While interruptions within conversations occur frequently, the type of interruption can affect the content and flow of the dialogue that follows. For instance, if an interlocutor interrupts a speaker with a totally unrelated question or line of thought, the interruption not only has the potential to frustrate the speaker but can also cause them to lose their train of thought. Interestingly, different people have been found to have unique conversational ‘intensity levels’, where a ‘high-intensity’ speaker perceives interruptions in the form of simultaneous talking as a natural way of showing interest in what the speaker has to say, and a ‘low-intensity’ speaker might find such an interruption rude and distracting, even if it wasn’t the interrupter’s intention to disrupt the conversation. Further, these dynamics can be even more challenging when speaking in a virtual environment, as it can be harder to tell when one person is finished speaking. And by understanding these varying levels of conversational ‘intensity’, advisors can hold more productive client conversations by taking measures to reduce or mitigate the impact of interruptions during client meetings.

In financial planning relationships, interruptions by an advisor can be exponentially more impactful due to the fact that prospects and clients tend to be uncomfortable with jargon and feelings of being judged. When a person is interrupted, even when the interruption is made with no ill intent (e.g., because a client’s comment sparks a potential planning opportunity in the advisor’s mind), the conversation can come to a sudden end. Notably, this can work the other way as well, as an advisor might be interrupted by a curious client who is a high-intensity speaker seeking clarification (and not trying to be a jerk!).

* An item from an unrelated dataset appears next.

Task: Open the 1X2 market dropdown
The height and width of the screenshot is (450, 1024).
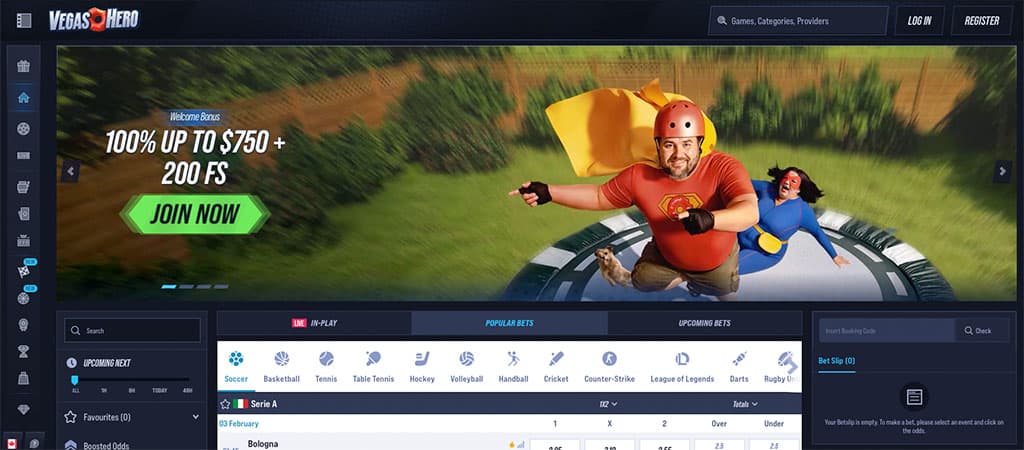Action: pos(608,404)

One way for advisors to minimize unnecessarily interrupting prospects or clients during meetings is to take notes while their interlocutor is speaking. Using this tactic, the advisor can ensure they remember key facts and potential follow-up questions without interrupting the speaker (another helpful practice is to first ask the client’s permission to take notes before doing so, which can enhance the client’s confidence by giving them some degree of power and control over the meeting). Yet interruptions are sometimes inevitable – whether they are deliberate or not. For inadvertent interruptions, advisors can ‘recover’ simply by apologizing and letting the client know they want them to continue speaking (which also potentially reduces the chances that the advisor comes off as rude to the client). For interruptions that need to be made (e.g., to correct a wrong assumption), advisors can phrase their interjection using “Yes, and…” thinking, which conveys acceptance and agreement instead of contradiction and judgment. Alternatively, simply asking for permission or using body language cues can also buffer the impact of interruptions.

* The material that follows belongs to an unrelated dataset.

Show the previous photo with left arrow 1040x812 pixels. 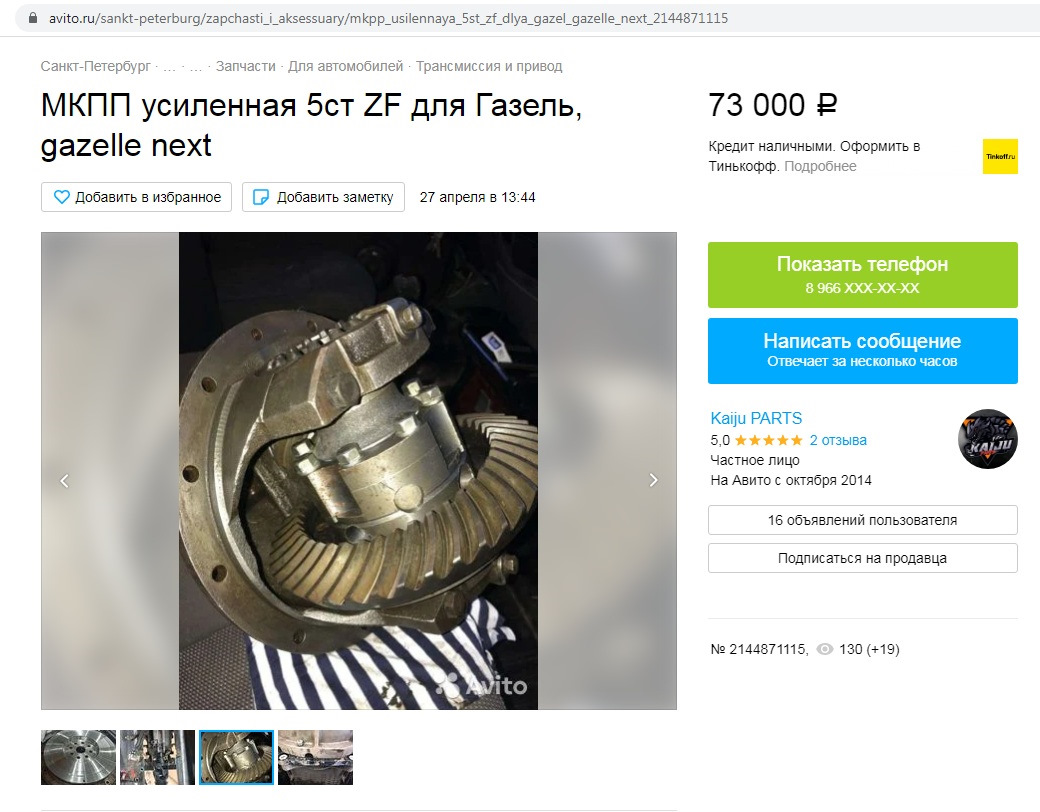pyautogui.click(x=64, y=480)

Ultimately, the key point is that given the sensitive and personal nature of conversations related to financial planning, advisors can help prospects and clients feel more understood by avoiding and mitigating interruptions during meetings. And by taking measures to reduce the number of interruptions and conveying they didn’t mean to be rude when interruptions do happen, advisors not only foster more productive conversations but also make their prospects and clients feel more empowered in the process!